→ Requirement: Pull out every line of the material that contains the word "size". Case counts.

→ Records to process:
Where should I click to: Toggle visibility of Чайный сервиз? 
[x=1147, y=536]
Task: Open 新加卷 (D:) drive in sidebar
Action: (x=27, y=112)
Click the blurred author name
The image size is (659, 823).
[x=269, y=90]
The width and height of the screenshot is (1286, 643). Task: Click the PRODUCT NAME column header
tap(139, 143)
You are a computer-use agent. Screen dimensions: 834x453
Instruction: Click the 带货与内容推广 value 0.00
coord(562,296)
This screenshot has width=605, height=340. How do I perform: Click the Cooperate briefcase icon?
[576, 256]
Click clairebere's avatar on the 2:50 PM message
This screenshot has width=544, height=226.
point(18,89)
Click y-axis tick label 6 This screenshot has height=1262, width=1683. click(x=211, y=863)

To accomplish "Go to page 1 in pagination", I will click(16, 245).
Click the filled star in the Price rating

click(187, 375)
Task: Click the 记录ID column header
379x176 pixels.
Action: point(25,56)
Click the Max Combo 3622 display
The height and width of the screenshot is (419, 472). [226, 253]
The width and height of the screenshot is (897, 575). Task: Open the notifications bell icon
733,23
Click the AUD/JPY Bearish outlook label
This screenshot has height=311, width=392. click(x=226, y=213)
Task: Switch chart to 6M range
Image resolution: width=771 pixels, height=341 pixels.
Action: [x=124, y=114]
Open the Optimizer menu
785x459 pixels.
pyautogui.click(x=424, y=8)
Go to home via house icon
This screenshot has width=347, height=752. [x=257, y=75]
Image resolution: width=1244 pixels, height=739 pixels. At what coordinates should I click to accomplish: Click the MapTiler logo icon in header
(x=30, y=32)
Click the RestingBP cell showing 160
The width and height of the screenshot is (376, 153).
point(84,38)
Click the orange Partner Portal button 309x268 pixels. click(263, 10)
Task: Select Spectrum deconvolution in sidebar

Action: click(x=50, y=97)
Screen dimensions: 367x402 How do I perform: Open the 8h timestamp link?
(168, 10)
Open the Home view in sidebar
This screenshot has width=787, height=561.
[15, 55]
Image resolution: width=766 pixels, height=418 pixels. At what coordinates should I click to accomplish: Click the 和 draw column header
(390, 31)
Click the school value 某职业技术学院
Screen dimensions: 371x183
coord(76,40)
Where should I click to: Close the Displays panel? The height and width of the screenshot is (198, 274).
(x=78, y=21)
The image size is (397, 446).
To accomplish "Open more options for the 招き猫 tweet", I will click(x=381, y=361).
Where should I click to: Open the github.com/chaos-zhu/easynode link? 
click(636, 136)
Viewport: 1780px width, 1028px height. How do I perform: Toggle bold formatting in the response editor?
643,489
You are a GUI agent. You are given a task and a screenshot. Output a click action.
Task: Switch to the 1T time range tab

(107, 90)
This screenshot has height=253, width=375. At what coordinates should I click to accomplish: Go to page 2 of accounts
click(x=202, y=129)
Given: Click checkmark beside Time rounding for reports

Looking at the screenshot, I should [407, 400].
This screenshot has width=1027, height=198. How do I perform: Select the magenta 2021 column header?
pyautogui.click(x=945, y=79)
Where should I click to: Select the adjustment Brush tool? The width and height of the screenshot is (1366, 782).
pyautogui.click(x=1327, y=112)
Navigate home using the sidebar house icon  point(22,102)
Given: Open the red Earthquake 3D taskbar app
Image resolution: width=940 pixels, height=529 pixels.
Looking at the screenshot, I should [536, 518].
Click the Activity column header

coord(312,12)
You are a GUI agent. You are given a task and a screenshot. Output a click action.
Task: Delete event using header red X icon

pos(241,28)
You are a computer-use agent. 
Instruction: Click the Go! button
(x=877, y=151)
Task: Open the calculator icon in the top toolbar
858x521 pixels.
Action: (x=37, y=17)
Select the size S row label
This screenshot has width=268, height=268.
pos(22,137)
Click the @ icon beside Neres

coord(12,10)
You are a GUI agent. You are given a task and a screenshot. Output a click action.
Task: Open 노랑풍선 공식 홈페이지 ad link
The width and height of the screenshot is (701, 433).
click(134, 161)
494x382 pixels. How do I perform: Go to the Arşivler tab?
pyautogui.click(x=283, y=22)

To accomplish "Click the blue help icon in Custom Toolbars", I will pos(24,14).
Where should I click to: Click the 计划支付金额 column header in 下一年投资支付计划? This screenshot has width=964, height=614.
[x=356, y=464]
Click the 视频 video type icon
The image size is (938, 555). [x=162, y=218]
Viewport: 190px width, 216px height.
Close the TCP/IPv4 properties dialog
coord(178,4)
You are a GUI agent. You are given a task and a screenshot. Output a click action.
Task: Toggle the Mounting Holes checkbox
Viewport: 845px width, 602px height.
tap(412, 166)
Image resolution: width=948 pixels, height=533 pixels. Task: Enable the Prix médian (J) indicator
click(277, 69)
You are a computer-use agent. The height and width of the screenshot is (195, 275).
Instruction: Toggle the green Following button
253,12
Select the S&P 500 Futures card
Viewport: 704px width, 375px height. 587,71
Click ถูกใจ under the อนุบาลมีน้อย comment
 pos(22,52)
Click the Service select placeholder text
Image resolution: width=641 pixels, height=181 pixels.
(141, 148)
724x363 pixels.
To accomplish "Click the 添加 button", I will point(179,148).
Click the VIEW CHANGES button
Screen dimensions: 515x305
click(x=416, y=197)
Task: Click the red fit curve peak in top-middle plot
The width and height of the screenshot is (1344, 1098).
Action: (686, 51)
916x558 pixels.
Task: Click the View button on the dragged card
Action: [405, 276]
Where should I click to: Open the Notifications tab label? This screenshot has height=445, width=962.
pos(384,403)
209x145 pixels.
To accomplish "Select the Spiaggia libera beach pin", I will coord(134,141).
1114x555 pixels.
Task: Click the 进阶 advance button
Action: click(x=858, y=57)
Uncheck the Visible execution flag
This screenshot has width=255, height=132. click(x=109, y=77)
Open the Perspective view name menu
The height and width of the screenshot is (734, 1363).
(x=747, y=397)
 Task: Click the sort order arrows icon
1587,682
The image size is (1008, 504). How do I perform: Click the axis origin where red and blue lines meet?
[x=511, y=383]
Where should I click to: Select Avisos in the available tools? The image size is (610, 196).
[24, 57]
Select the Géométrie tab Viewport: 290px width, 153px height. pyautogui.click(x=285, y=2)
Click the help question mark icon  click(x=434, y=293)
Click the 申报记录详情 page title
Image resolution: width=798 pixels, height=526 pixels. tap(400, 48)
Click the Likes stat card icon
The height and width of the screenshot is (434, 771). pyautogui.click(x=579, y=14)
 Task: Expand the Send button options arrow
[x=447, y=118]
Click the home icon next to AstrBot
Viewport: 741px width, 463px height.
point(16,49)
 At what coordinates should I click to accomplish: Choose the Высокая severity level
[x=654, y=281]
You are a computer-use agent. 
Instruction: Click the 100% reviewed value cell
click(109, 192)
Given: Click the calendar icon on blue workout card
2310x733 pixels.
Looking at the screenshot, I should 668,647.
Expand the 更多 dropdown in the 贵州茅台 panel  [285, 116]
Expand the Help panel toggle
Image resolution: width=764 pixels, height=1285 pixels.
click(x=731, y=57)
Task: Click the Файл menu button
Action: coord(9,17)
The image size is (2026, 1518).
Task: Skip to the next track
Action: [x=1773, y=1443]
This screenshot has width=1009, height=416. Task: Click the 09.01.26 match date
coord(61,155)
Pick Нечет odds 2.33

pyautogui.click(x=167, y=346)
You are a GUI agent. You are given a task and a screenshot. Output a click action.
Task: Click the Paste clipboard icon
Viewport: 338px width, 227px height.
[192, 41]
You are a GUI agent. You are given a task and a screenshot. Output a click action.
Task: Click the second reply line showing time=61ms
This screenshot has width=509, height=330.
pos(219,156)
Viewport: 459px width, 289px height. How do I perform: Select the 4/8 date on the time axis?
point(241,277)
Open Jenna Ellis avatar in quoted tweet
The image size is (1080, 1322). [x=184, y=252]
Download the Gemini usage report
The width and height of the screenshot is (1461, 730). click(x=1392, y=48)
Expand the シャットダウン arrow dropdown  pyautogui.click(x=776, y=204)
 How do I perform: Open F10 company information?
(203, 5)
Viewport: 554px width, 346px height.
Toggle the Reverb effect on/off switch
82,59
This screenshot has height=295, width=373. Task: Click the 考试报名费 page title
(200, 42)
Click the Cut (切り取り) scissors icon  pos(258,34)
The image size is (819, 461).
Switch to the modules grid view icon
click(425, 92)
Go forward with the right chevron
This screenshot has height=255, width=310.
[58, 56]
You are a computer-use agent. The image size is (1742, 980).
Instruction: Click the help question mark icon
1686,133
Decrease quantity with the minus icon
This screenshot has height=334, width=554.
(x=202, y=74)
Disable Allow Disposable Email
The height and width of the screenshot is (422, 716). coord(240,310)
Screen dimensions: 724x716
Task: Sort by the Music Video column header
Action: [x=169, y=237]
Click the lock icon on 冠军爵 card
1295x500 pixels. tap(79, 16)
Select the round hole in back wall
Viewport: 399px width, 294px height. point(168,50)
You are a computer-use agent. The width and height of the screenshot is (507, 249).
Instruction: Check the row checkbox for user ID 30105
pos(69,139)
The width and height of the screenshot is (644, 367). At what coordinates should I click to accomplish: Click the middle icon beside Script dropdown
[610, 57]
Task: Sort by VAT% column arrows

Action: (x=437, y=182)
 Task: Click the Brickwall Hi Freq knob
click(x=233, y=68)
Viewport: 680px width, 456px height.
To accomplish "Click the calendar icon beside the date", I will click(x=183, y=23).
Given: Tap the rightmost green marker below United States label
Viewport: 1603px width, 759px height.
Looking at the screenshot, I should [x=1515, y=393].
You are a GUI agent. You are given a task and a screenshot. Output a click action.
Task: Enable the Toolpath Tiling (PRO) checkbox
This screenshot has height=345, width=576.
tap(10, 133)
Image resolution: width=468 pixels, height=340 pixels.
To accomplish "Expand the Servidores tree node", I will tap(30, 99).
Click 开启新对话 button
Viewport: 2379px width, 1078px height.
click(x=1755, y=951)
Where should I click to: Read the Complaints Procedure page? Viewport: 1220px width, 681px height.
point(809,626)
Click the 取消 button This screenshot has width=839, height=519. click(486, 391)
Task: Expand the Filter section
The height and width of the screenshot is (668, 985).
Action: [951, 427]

→ Answer below:
The image size is (659, 823).
The image size is (397, 446).
Select the size S row label
The image size is (938, 555). [x=162, y=218]
The image size is (1008, 504). How do I perform: Click the axis origin where red and blue lines meet?
Where should I click to: Select Avisos in the available tools? The image size is (610, 196).
The image size is (2026, 1518).
The image size is (1080, 1322). [x=184, y=252]
The image size is (819, 461).
You are a computer-use agent. The image size is (1742, 980).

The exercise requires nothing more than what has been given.